Kafka Connect topics

When running in distributed mode, Kafka Connect uses three topics to store configuration, current offsets and status. Kafka Connect can create these topics automatically as it is started by the Event Streams operator. By default, the topics are:

connect-configs: This topic stores the connector and task configurations.
connect-offsets: This topic stores offsets for Kafka Connect.
connect-status: This topic stores status updates of connectors and tasks.

Note: If you want to run multiple Kafka Connect environments on the same cluster, you can override the default names of the topics in the configuration.

Authentication and authorization

Kafka Connect uses an Apache Kafka client just like a regular application, and the usual authentication and authorization rules apply.

Kafka Connect will need authorization to:

Produce and consume to the internal Kafka Connect topics and, if you want the topics to be created automatically, to create these topics.
Produce to the target topics of any source connectors that you are using.
Consume from the source topics of any sink connectors that you are using.
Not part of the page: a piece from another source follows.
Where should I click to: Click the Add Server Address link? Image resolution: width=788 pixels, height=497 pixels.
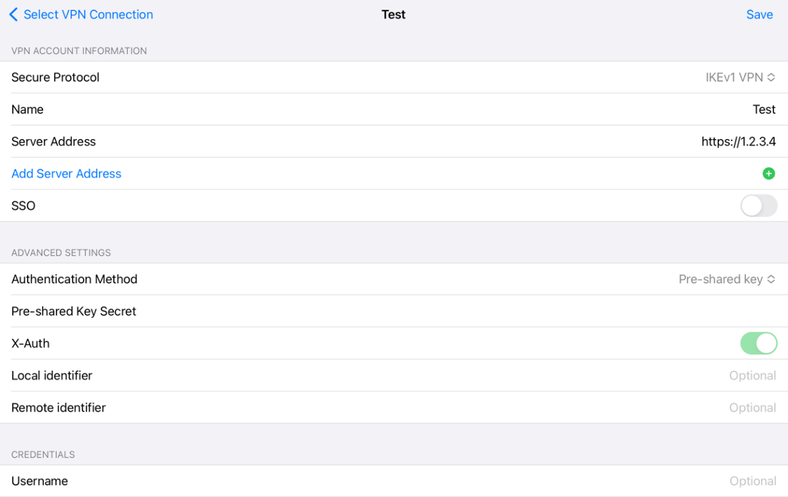66,173
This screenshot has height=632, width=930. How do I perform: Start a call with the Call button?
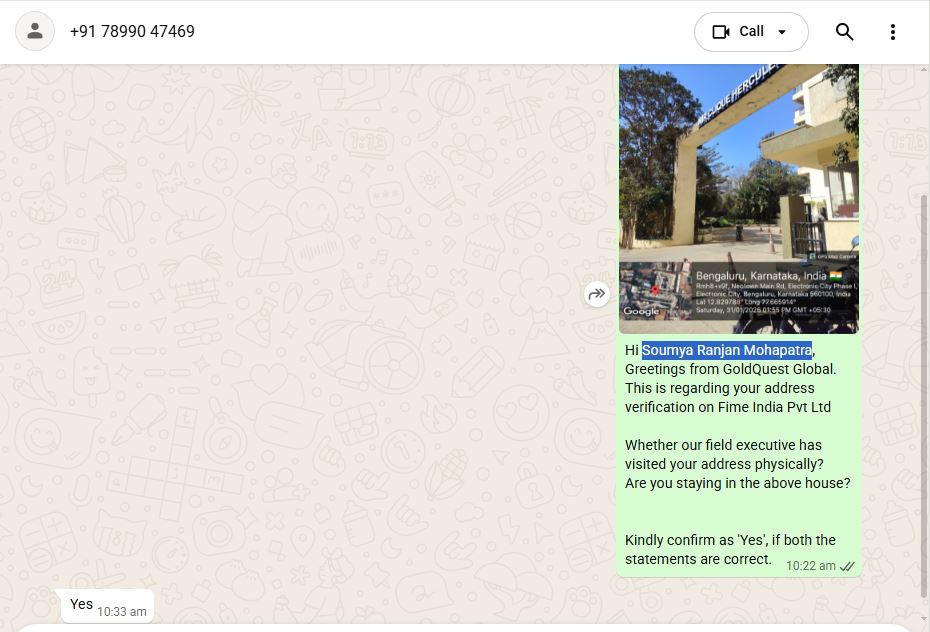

Note: For more information about authentication and the credentials and certificates required, see the information about managing access.

Connect catalog

The connect catalog contains a list of connectors, converters, and transformations that are supported either by IBM or the community.

Community supported connectors are supported through the community that maintains them. IBM supported connectors are fully supported as part of the official Event Streams support entitlement if you have a license for IBM Event Automation or IBM Cloud Pak for Integration.

See the connect catalog for a list of connectors, converters, and transformations that work with Event Streams.

Kafka Connect: connect catalog

Setting up connectors

Event Streams provides help with setting up your Kafka Connect environment, adding connectors to that environment, and starting the connectors. See the instructions about setting up and running connectors.

Connectors for IBM MQ

Connectors are available for copying data between IBM MQ and Event Streams. There is a MQ source connector for copying data from IBM MQ into Event Streams or Apache Kafka, and a MQ sink connector for copying data from Event Streams or Apache Kafka into IBM MQ.

For more information about MQ connectors, see the topic about connecting to IBM MQ.